Вы давно уже мне ничего не писали. Что сие значит? Мне не нравится, что Вы долго жили в Петербурге — там легко заболеть.
Ну, будьте здоровы и веселы, да хранит Вас Бог. Жму Вам крепко руку.
Ваш А. Чехов».
Это письмо цитировалось не раз и по разным поводам. Я же привел его еще и потому, что по нему как-то особенно чувствуешь: написано не гостем, а человеком, укоренившимся в Ялте, — здесь его дом, его сад, его письменный стол. Здесь, по его собственному признанию, бывает чудо как хорошо, но бывает и плохо, здесь рядом с ним мать, сюда к нему будет приезжать жена.

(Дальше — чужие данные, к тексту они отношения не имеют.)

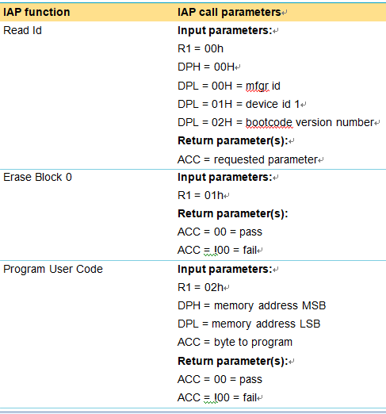Click 'ACC = requested parameter' text
Screen dimensions: 386x414
coord(247,159)
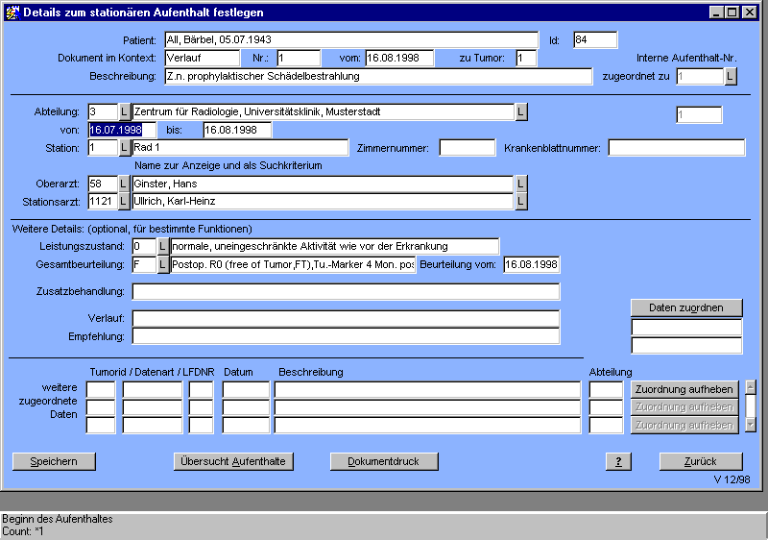768x540 pixels.
Task: Open the L lookup next to Gesamtbeurteilung code
Action: [x=163, y=265]
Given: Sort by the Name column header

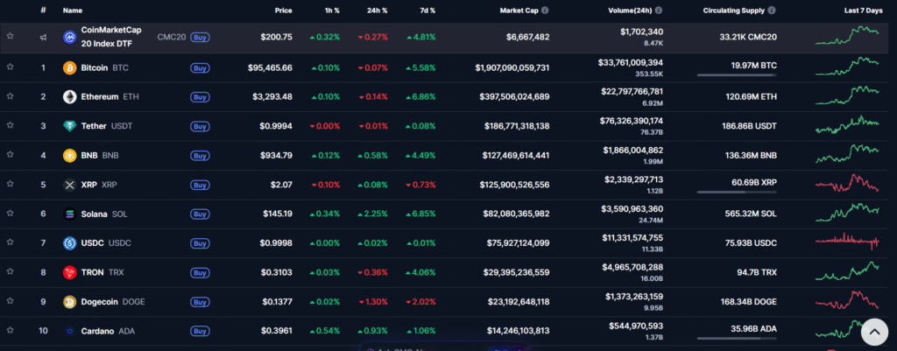Looking at the screenshot, I should [73, 11].
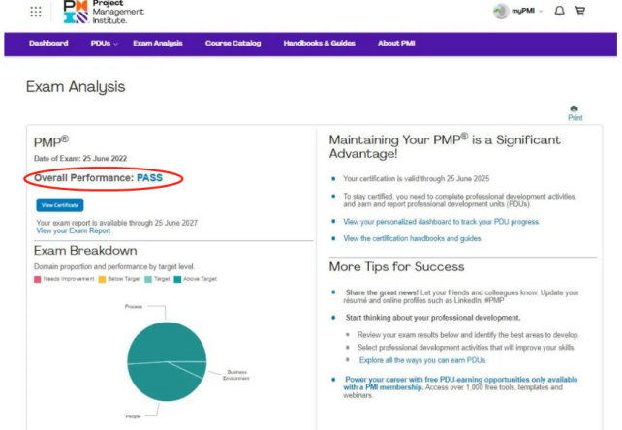Click the printer icon above Print
This screenshot has height=430, width=622.
(574, 108)
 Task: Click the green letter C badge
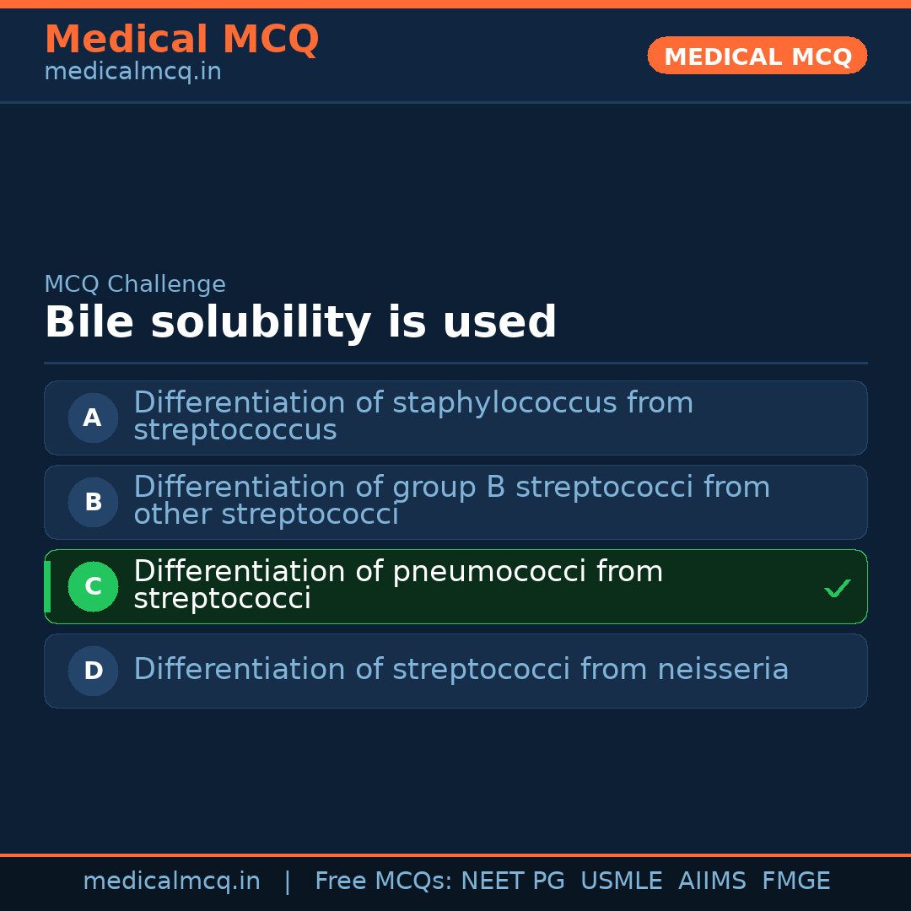[93, 586]
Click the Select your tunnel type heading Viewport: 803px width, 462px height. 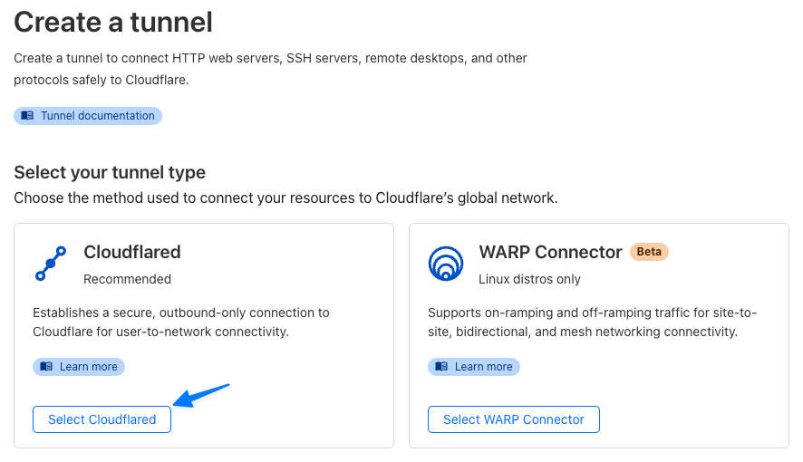[x=110, y=172]
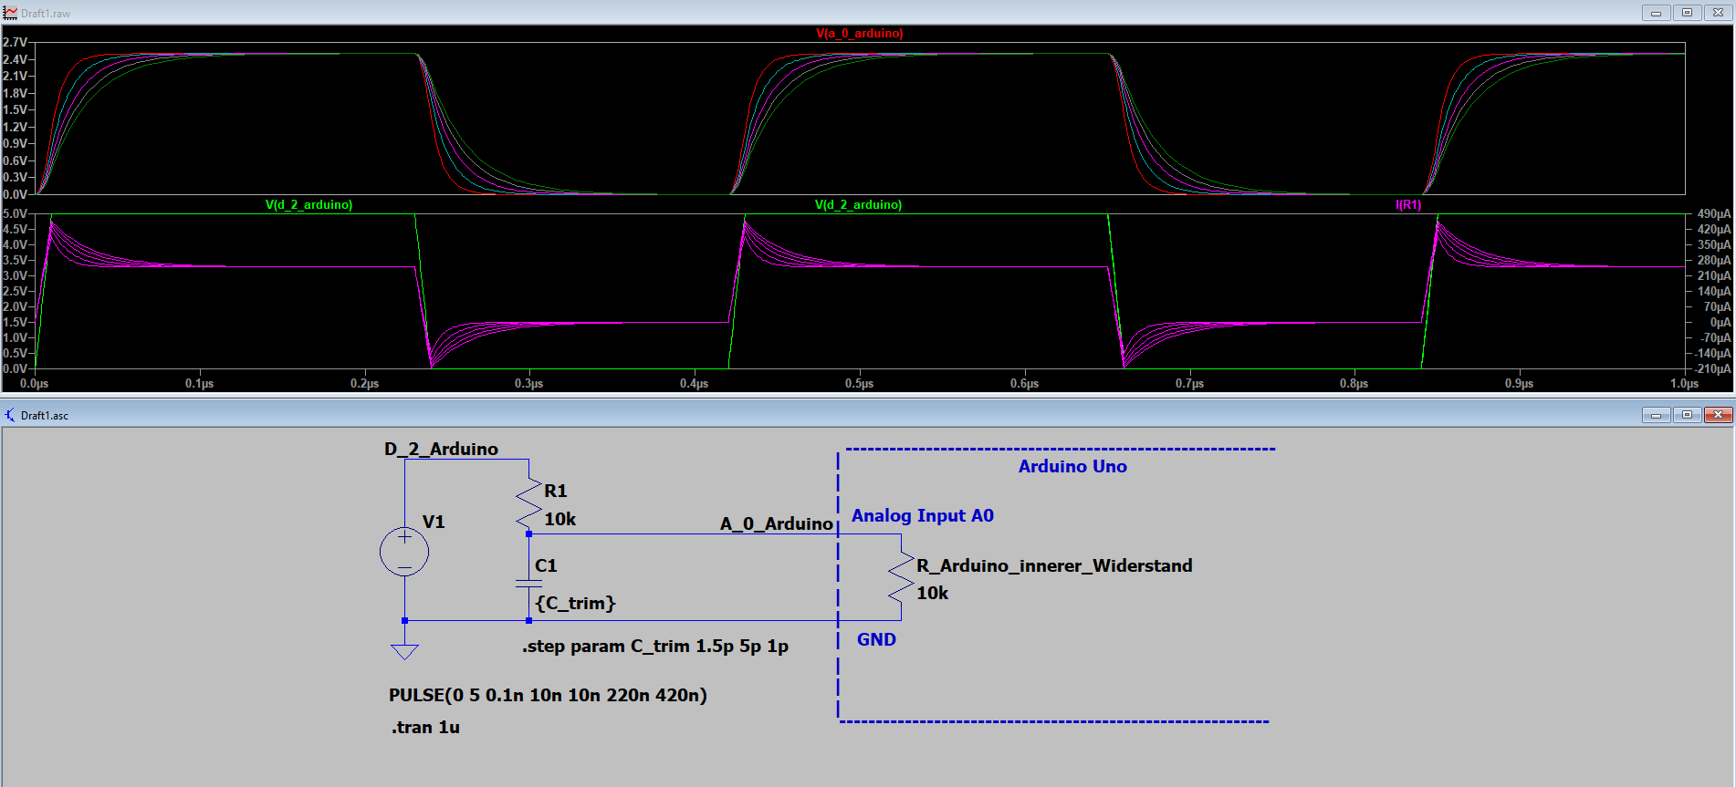This screenshot has width=1736, height=787.
Task: Click the 10k value of R1
Action: pyautogui.click(x=559, y=519)
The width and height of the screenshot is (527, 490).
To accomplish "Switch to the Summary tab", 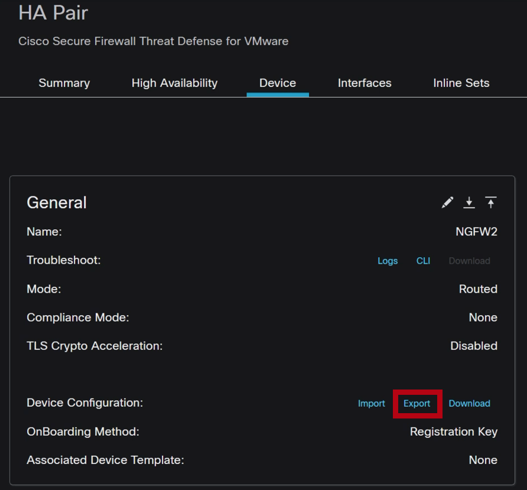I will 64,83.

Еще недавно, несмотря на то, что в Аутке строился дом, а на участке «превосходно цветет миндаль — весело смотреть», — несмотря на это, Чехов писал: «в конце марта или начале апреля поеду к себе домой». Дом этот был Мелихово. И вот собственный дом теперь здесь, в Ялте, и другого уже не будет. Пустое дело судачить о чужой судьбе спустя сто лет: любил или не любил, хорошо это или плохо. Таким был его выбор, так сложилась его жизнь…
В связи с этим приведу еще одну — несколько, быть может, неожиданную цитату. Я уже заканчивал эти заметки, когда историки и краеведы, лауреаты Чеховской премии М.А.Земляниченко и Н.Н.Калинин познакомили меня с отысканным ими в архиве письмом Николая II его матери Марии Федоровне от 14 марта 1902 года: «Вчера вечером поехали смотреть драму „Три сестры“ в Михайловском театре: играла труппа из Москвы г-на Алексеева — поразительно хорошо, но впечатление удручающее: это прямо картина из жизни!»
Как жестко состыковано здесь: искусство — поразительно хорошо, жизнь — впечатление удручающее. А так ведь оно большей частью и бывает. Так было и с Чеховым. Напомню, кстати: и эта пьеса, и многое другое написаны Чеховым в Ялте, навеяны Ялтой.